Bangladesh Fencing Association
- Abbreviation: BFA
- Formation: 2007
- Headquarters: Dhaka, Bangladesh
- Region served: Bangladesh
- Official language: Bengali
- Website: https://fencingbangladesh.org/

= Bangladesh Fencing Association =

Sports governing body

Bangladesh Fencing Association is the national governing body of Fencing in Bangladesh. It is affiliated with the Bangladesh Olympic Association and the International Fencing Federation.

== History ==
Bangladesh Fencing Association was established in 2007. The president was Lieutenant General A. T. M. Zahirul Alam and the general secretary was Major Qamrul Islam. The first participants were from Bangladesh Ansar and Village Defence Party Club.

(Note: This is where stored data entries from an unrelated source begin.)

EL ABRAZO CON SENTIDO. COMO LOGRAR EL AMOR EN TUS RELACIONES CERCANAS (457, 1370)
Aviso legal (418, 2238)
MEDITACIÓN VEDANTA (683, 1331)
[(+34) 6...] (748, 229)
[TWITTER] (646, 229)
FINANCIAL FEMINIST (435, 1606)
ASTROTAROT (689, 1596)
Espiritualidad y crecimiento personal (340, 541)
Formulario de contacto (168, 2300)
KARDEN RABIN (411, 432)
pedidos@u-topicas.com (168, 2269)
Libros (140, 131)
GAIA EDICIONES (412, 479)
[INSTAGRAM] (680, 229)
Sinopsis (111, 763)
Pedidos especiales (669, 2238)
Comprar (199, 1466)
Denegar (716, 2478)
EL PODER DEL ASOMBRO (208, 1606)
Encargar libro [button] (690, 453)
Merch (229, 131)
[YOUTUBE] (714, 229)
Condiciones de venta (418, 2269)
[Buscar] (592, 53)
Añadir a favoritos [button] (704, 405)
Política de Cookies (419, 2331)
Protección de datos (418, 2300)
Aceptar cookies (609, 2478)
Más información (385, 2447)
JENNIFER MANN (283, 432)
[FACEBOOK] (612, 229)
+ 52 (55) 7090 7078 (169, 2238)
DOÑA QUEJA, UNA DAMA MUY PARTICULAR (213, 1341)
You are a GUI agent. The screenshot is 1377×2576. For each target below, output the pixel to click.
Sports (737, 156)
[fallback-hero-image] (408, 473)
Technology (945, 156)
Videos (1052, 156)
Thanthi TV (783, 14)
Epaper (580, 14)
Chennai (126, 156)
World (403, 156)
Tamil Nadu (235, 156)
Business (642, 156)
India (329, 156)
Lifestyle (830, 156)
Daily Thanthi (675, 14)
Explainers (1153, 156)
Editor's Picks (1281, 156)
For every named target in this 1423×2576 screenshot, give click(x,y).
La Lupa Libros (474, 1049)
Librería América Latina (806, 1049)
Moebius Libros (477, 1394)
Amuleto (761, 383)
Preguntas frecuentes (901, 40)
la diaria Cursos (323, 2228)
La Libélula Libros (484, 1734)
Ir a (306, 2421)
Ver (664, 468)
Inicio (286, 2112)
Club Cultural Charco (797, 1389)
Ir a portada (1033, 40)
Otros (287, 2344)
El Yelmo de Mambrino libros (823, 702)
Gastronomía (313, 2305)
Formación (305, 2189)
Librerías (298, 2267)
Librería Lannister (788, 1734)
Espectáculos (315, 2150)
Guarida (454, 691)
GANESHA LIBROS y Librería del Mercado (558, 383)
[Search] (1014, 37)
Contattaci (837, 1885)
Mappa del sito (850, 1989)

President of the association, A. T. M. Zahirul Alam led the 23 member delegation of Bangladesh to the Rio Olympics in 2016.

In September 2017, Shoeb Chowdhury was appointed President of Bangladesh Fencing Association; he was serving as the vice-president of the association. Sheob is the chairman of Daily Asian Age and a director of Special Olympics Bangladesh.

National Sports Council made an ad-hoc committee for the Bangladesh Fencing Association with 27 members on 12 August 2021. Shoeb Chowdhury was the president and Selim Omrao Khan was the general secretary of the association. They met the State Minister for Youth and Sports, Zahid Ahsan Russell, to inform him about the activities of the Bangladesh Fencing Association.

Fencing association became a Federation since 2022 and as so far National sports council made a new ad-hoc committee for Bangladesh fencing Federation with new members where the president is Md Major Qumrul Islam(retd) and general secretary is Md Basunia M Ashiqul Islam.

In March 2022, the Bangladesh Fencing Association held the 4th Bangabandhu Independence Cup Fencing Competition at Shaheed Sohrawardi Indoor Stadium which was won by a team from Bangladesh Navy. It held the Bangabandhu 7th President Cup Fencing Championship in November.

In March 2023, the Bangladesh Fencing Association held the 5th Sheikh Kamal National Fencing Competition at the Shaheed Suhrawardi Indoor Stadium at Mirpur.